Danza, e a un adolescente viene in mente «Amici» di Maria De Filippi. «Parliamo di West Side Story o Scarpette Rosse o Billy Elliot, non di scorciatoie. Parliamo di cose serie. Bisogna studiare e lavorare, non farsi distrarre: ogni cosa ha il suo tempo, ogni frutto la sua stagione. Ricordo la mia scuola a Vienna, era proprio come quella di "Saranno Famosi", bellissima. Adesso vanno di moda funky e hip hop, e questo mi fa orrore». 

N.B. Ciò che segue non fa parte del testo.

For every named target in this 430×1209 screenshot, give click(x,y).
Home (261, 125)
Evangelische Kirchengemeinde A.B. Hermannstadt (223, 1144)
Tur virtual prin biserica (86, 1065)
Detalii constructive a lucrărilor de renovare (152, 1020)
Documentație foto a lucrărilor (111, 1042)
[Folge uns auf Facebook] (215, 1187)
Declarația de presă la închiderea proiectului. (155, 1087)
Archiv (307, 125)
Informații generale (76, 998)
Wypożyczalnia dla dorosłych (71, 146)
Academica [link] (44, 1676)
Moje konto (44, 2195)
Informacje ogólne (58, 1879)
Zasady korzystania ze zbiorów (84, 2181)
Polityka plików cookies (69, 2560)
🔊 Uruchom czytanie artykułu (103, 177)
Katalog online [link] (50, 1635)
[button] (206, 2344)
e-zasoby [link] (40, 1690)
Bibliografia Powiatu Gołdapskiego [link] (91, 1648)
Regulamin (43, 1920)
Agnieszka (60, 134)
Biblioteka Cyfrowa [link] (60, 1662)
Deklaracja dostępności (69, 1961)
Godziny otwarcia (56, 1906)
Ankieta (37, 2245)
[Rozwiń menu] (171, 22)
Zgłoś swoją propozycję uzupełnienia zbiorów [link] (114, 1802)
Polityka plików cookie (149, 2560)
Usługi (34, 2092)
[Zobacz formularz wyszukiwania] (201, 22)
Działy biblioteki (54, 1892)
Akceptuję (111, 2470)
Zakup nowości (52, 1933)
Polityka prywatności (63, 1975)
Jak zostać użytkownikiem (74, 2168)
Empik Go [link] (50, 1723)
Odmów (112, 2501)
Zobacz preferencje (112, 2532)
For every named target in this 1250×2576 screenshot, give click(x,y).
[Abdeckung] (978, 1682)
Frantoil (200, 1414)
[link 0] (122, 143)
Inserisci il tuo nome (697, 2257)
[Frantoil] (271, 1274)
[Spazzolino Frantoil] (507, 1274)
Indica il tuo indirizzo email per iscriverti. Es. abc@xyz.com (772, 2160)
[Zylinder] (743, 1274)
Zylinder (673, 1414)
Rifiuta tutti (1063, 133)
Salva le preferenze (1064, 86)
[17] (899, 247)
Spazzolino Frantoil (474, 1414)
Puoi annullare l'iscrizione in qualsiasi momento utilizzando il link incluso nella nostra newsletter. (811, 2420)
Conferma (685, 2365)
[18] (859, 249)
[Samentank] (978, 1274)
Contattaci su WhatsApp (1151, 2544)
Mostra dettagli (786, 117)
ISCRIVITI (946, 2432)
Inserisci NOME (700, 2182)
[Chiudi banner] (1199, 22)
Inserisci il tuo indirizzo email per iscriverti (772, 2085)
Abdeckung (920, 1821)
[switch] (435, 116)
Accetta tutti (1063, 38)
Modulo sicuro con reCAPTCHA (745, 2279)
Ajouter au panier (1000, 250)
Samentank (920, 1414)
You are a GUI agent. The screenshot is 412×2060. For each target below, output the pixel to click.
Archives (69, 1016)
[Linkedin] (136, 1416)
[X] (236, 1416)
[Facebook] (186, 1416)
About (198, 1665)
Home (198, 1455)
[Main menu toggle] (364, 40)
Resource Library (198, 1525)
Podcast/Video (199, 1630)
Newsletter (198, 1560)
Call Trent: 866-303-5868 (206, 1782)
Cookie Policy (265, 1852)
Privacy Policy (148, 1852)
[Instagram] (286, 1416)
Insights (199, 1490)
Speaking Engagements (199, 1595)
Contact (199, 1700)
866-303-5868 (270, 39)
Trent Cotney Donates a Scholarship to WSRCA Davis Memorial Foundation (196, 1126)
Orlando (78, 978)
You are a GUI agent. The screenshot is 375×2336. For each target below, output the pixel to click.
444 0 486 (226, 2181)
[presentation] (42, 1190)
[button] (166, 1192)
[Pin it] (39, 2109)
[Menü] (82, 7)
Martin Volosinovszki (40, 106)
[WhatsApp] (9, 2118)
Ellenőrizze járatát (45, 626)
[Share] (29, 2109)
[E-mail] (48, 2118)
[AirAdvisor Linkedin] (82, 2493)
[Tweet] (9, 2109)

Da Billy Elliot («ricordo Simone, il mio Simone: un talento straordinario, che smise perché a scuola i suoi compagni lo prendevano in giro») e i minatori inglesi alla Russia il passo è brevissimo. «Ritengo il minatore e il ballerino i due mestieri più difficili al mondo. Ci vogliono testa e gambe, cuore e sacrificio. Quello che insegna la scuola di San Pietroburgo, la vera patria della danza. Tutto è partito da lì e si è espanso, a Parigi e Londra, Mosca e Berlino».
Disciplina e severità («non a caso anche nell'Avana di Fidel Castro c'era spazio per il balletto»): l'arte, che sia musica o danza, insegnata e vista come un mestiere. «Sono stata in Russia ai tempi di Bre?nev: bastava dicessi che ero una ballerina e si aprivano le porte, mi davano una mano. C'era grande rispetto per l'arte e per l'artista». 

Cosa chiederebbe a Babbo Natale? «La mia più grande aspirazione è portare l'Ave Maria coreografata dal Papa: con Wojtyla ci ero stata abbastanza vicina, ma poi si è ammalato. Comunque non mollo, prima o poi ce la farò. A parte questo vorrei tante cose, però quelle veramente importanti non posso dirle perché diventerebbero pubbliche. Quindi nella letterina chiederei semplicemente maggiore attenzione per la cultura e la danza».